__ASSIGNED TASK__:
Leaving out all pictures, write down exactly the lines from the one containing "the first paragraph" through the last line of the material.

__RECORDS PROVIDED__:
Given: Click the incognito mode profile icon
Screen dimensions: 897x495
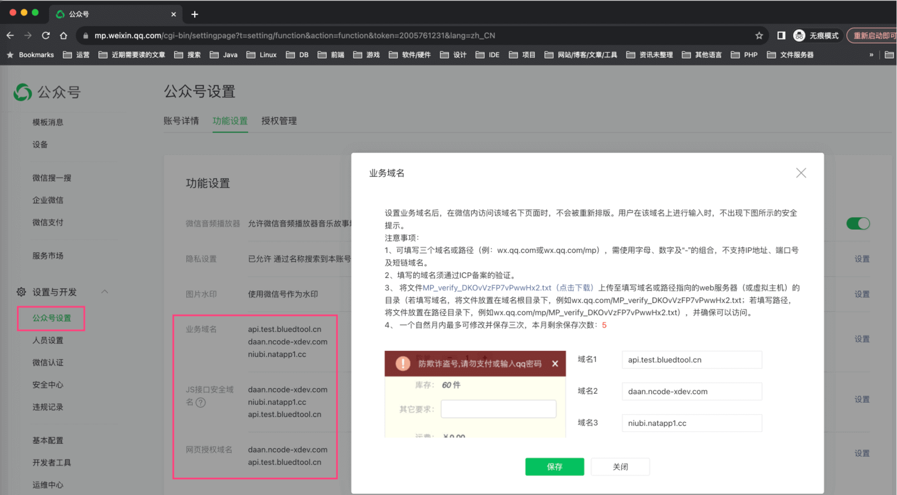Looking at the screenshot, I should (x=799, y=36).
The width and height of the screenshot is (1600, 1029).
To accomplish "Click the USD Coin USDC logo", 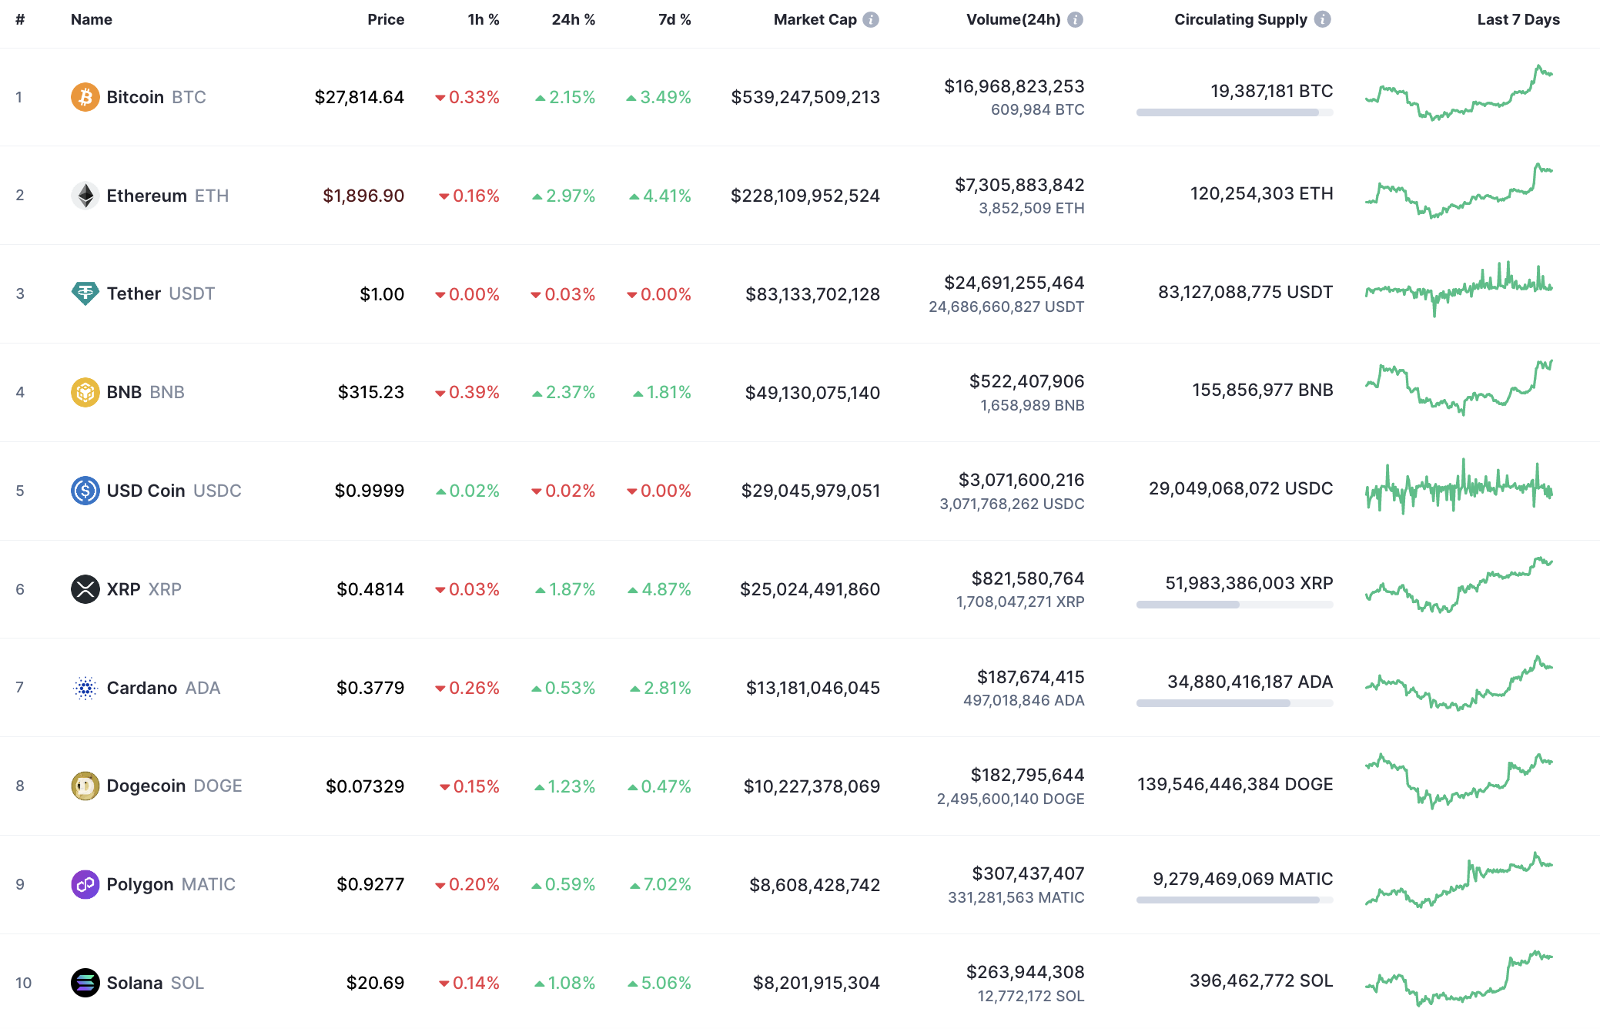I will 86,491.
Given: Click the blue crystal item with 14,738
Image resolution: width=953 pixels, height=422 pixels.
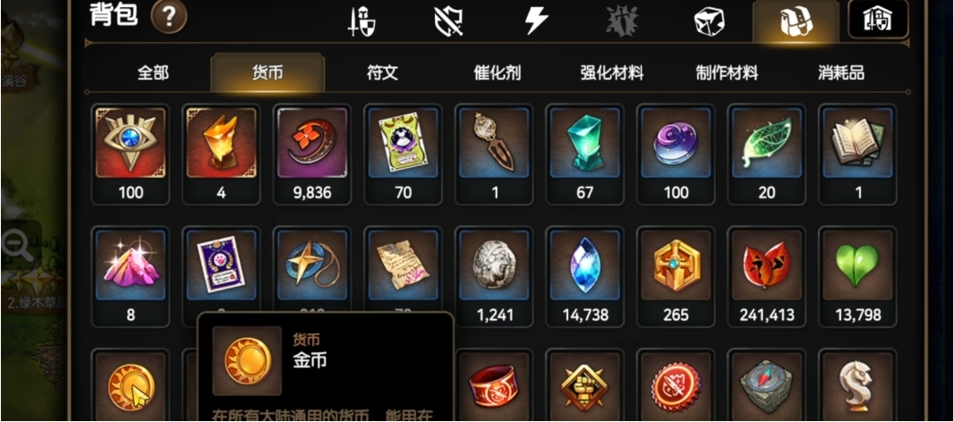Looking at the screenshot, I should [x=585, y=277].
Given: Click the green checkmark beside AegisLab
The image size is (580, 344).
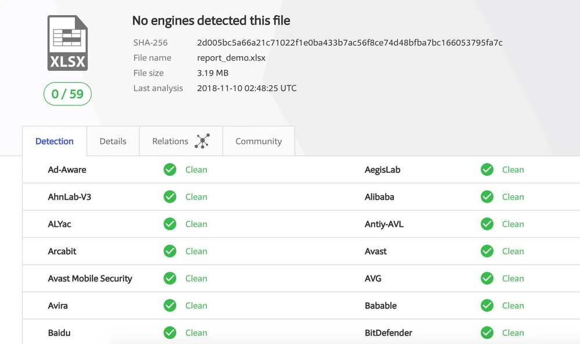Looking at the screenshot, I should click(x=487, y=169).

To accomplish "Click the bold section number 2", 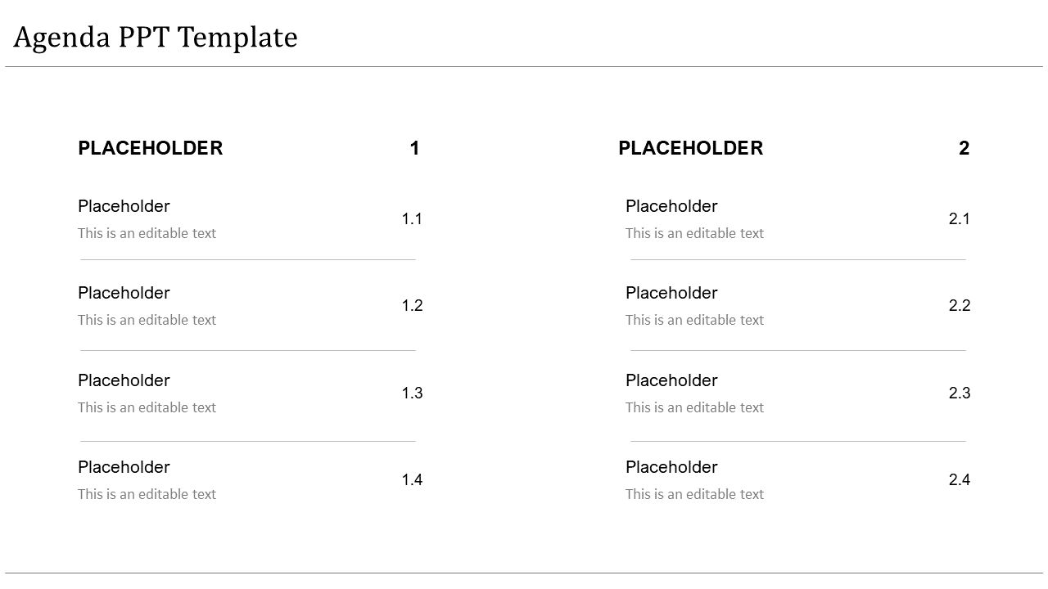I will coord(964,148).
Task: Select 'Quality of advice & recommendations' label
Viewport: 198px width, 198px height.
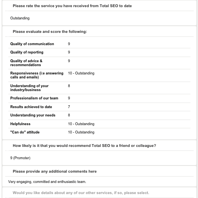Action: (26, 63)
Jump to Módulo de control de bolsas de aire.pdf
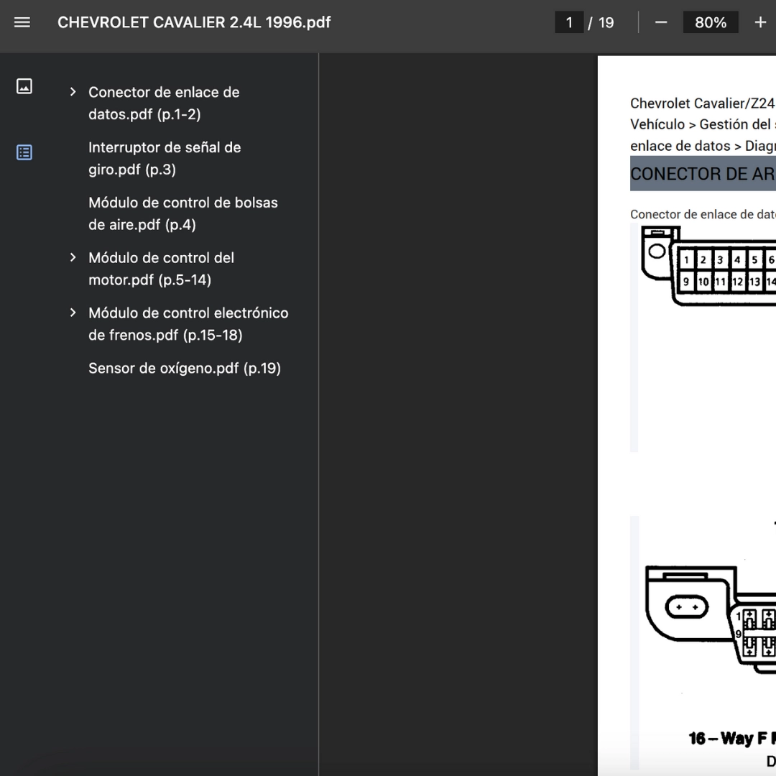Image resolution: width=776 pixels, height=776 pixels. [183, 213]
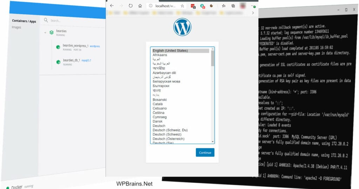
Task: Open the Images section in Docker
Action: click(x=16, y=27)
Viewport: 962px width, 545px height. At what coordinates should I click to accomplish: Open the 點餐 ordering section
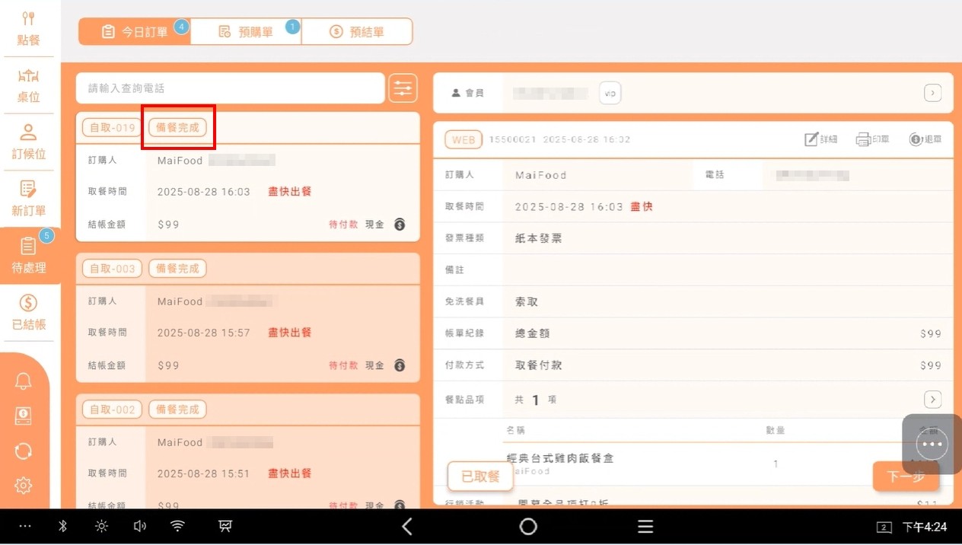tap(28, 29)
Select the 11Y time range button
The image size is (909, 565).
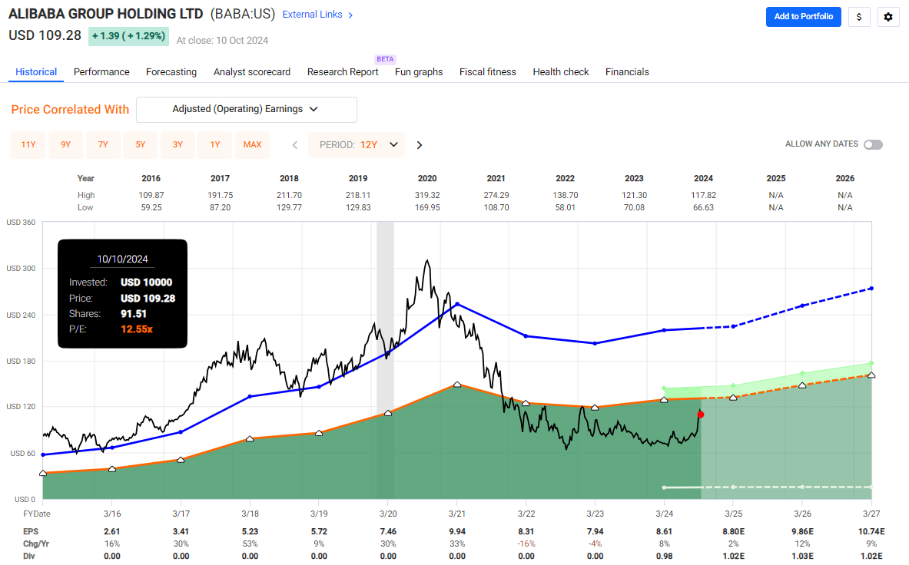pos(28,144)
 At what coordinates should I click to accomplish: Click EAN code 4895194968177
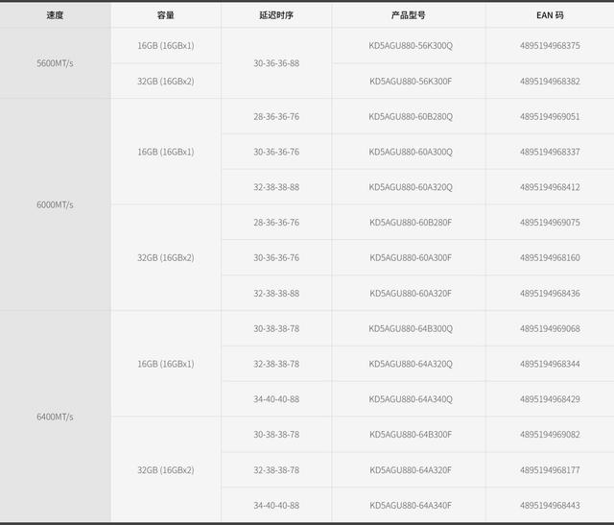tap(550, 469)
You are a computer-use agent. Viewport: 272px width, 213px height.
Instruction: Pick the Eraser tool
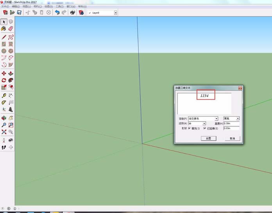pos(11,29)
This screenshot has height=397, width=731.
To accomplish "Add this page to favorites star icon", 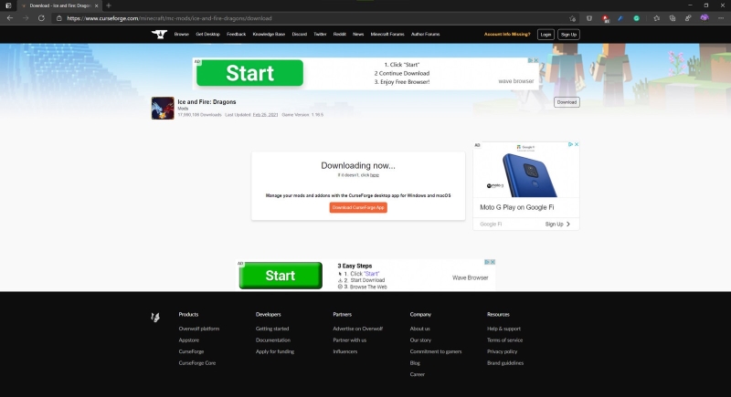I will coord(573,18).
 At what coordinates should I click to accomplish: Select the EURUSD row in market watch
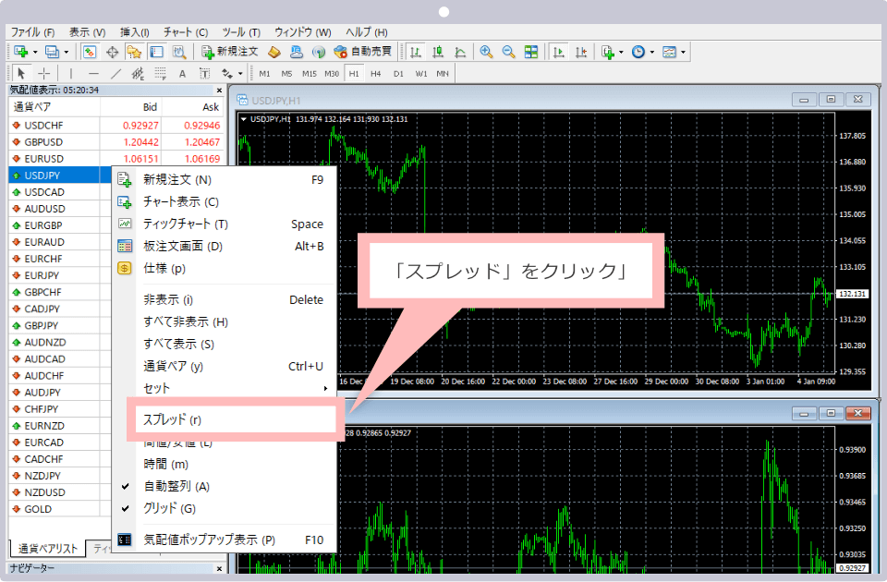(x=44, y=158)
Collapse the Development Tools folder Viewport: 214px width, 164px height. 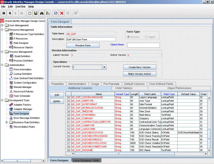(2, 100)
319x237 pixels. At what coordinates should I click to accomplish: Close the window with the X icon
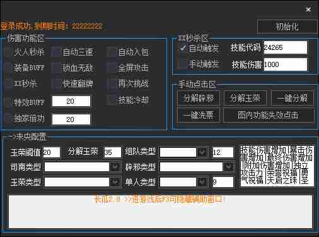pos(308,9)
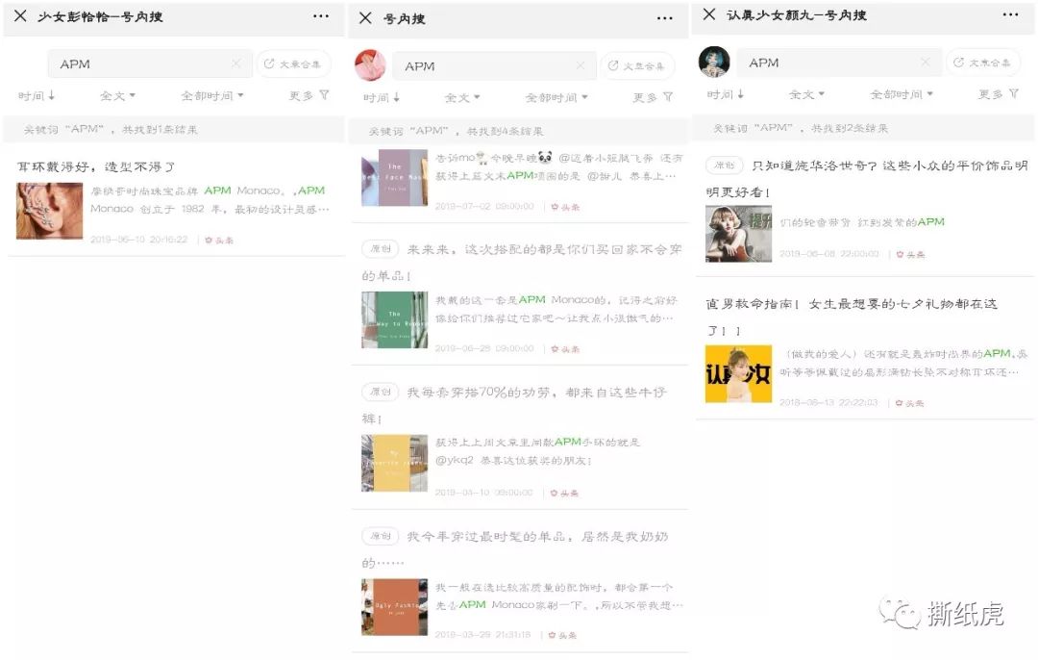Expand the 全部时间 date range dropdown on left panel

(209, 94)
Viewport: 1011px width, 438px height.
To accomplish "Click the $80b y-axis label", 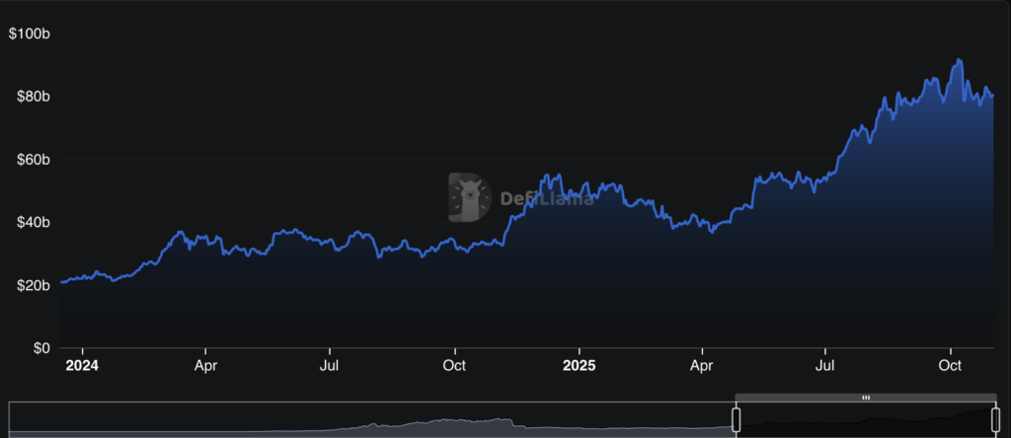I will coord(32,97).
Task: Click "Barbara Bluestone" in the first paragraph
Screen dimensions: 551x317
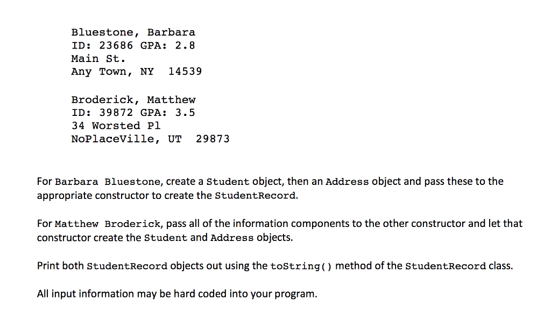Action: 107,182
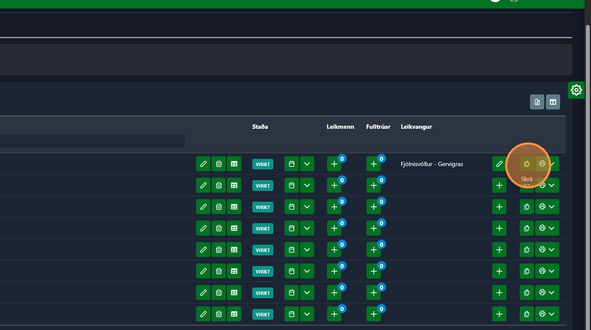The width and height of the screenshot is (591, 330).
Task: Open the column chooser icon above the table
Action: (553, 102)
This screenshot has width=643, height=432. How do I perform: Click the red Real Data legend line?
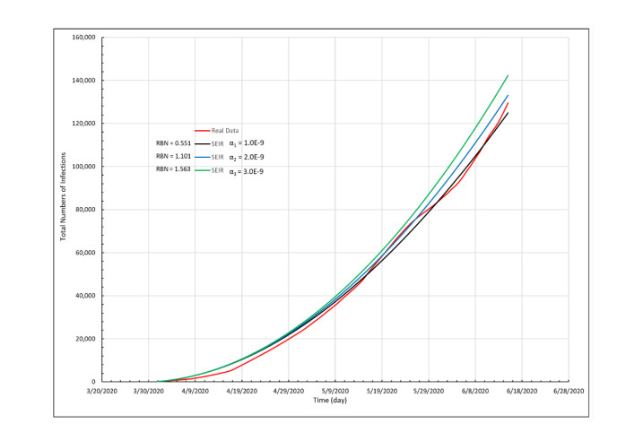(203, 130)
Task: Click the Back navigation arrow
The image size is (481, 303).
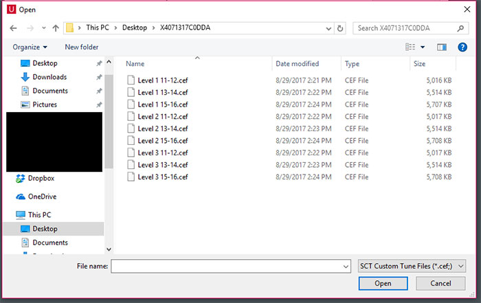Action: [13, 28]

__RESULT FOR THIS EXERCISE__:
Task: Click "Barbara Bluestone" in the first paragraph
Screen dimensions: 551x317
Action: 107,182
The width and height of the screenshot is (591, 330).
Task: Open the column chooser icon above the table
Action: (553, 102)
This screenshot has width=643, height=432. How do I perform: Click the red Real Data legend line?
(203, 130)
Task: Click the Back navigation arrow
The image size is (481, 303).
Action: [13, 28]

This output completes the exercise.